11: De Nîmes a Lyon

11

DE NÎNES A LYON

LA JEFATURA DE LA 3.ª DIVISIÓN de guerrilleros españoles había recibido nuevas órdenes de la dirección nacional de las Fuerzas Francesas del Interior capitaneadas por el general Koenig. El jefe divisionario, el teniente coronel Cristino García Granda, esperaba a sus jefes de brigada en un refugio incrustado en un enclave perdido en la montaña de Lingas, en el departamento de Gard. La paz que se respiraba en las laderas y en los valles bañados por el Ródano no le confundían; él sabía que la batalla más cruenta se libraba en el norte, en Normandía, y que en la región de Languedoc-Rosellón tenían que abandonar los sabotajes para emprender otra estrategia contra la Wehrmacht.

Mientras aguardaba a los invitados junto a sus colaboradores más directos, empleaba el tiempo en fabricar granadas artesanales, las eficaces y ruidosas gaumont. Sus ágiles dedos se movían del explosivo al detonador sin esperar órdenes del cerebro. Y su mente se evadió a las semanas anteriores, al asalto de la cárcel de Nîmes.

Resultaba irónico pensar que una ciudad repleta de Historia y arte, desde el anfiteatro romano a su Maison Carré, o los jardines de la Fontaine y la torre Magna hasta el puente de Gard, pasaran inadvertidos en tiempos de guerra y sólo interesase su prisión. Aquellos muros construidos para albergar a los criminales más peligrosos de Francia se habían convertido en las mazmorras que aprisionaban a los disidentes políticos del nuevo régimen. La cadena de sucesos se repetía: primero, las torturas y preguntas de la Gestapo; después, el traslado a un campo de concentración, posiblemente Dachau, o a uno de exterminio. Mauthausen-Gusen, en la frontera austriaca, solía ser el elegido por los jerarcas nazis.

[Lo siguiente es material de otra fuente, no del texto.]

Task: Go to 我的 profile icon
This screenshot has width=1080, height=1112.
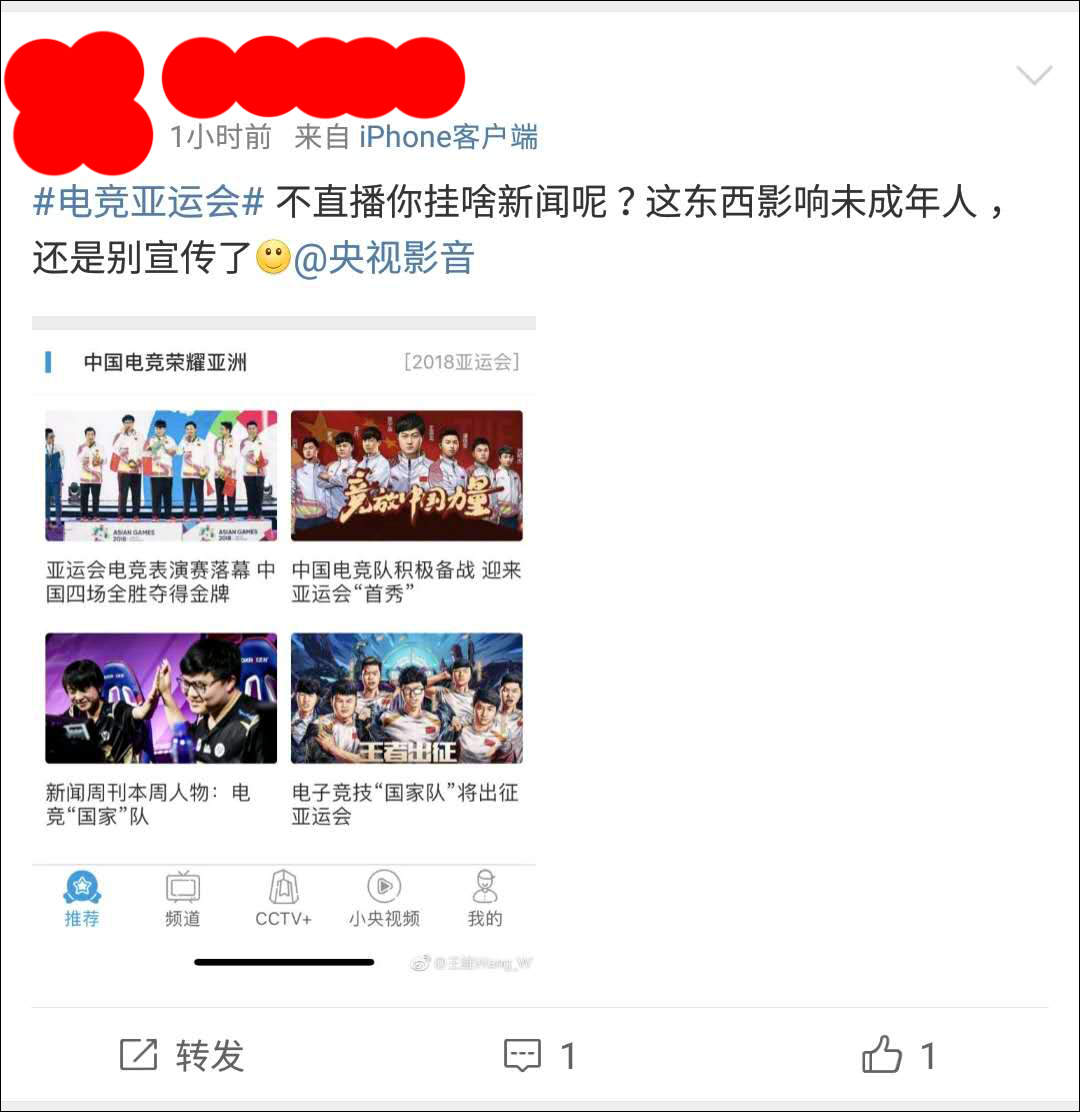Action: pos(485,886)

Un nuevo traslado había sido ordenado y era preciso liberarlos, por lo que había organizado el asalto con sus hombres, un plan en el que empleó semanas buscando los planos de la construcción y hasta estudiando dibujos realizados por antiguos delincuentes en base a sus recuerdos.

Ana, su antigua novia, se había convertido en un elemento esencial en la nueva estrategia. Ella había alquilado la vivienda en la que se fue refugiando el comando de guerrilleros que realizaría el golpe de mano. Allí se vivió el momento más peligroso, cuando la Gestapo revisó la casa. Los partisanos, agazapados en el sótano con sus armas, pensaron que habían sido descubiertos, pero se trataba de una visita ordinaria de las que los nazis realizaban a todos los domicilios alquilados. La improvisación de la mujer y su sangre fría convencieron a los alemanes de que vivía sola esperando la salida de su padre del hospital, al que cuidaba diariamente.

—Le darán el alta pasado mañana —dijo con calma.

—Pasaremos a comprobarlo —respondieron con un toque en la gorra de plato.

Aquello les proporcionó el tiempo preciso. Cuarenta y ocho horas eran suficientes para asaltar la cárcel, liberar a los presos políticos y huir hacia las montañas.

Todo estaba preparado, hasta el enlace interior, un funcionario joven que después de ayudarles se uniría a las filas del Maquis. El muchacho había puesto una condición:

—Que no muera nadie.

Se lo prometieron, pero los viejos veteranos de tantas batallas, Vitini y Cristino, cruzaron sus miradas. Era una promesa casi imposible de cumplir.

Todo estaba preparado: el funcionario había facilitado a los presos tres armas cortas, insuficientes para un motín con éxito; los partisanos, con armas largas y cargados de gaumont, esperaban en el exterior el cambio de guardia y el aviso. Este llegó desde una linterna que se encendió y apagó cuatro veces.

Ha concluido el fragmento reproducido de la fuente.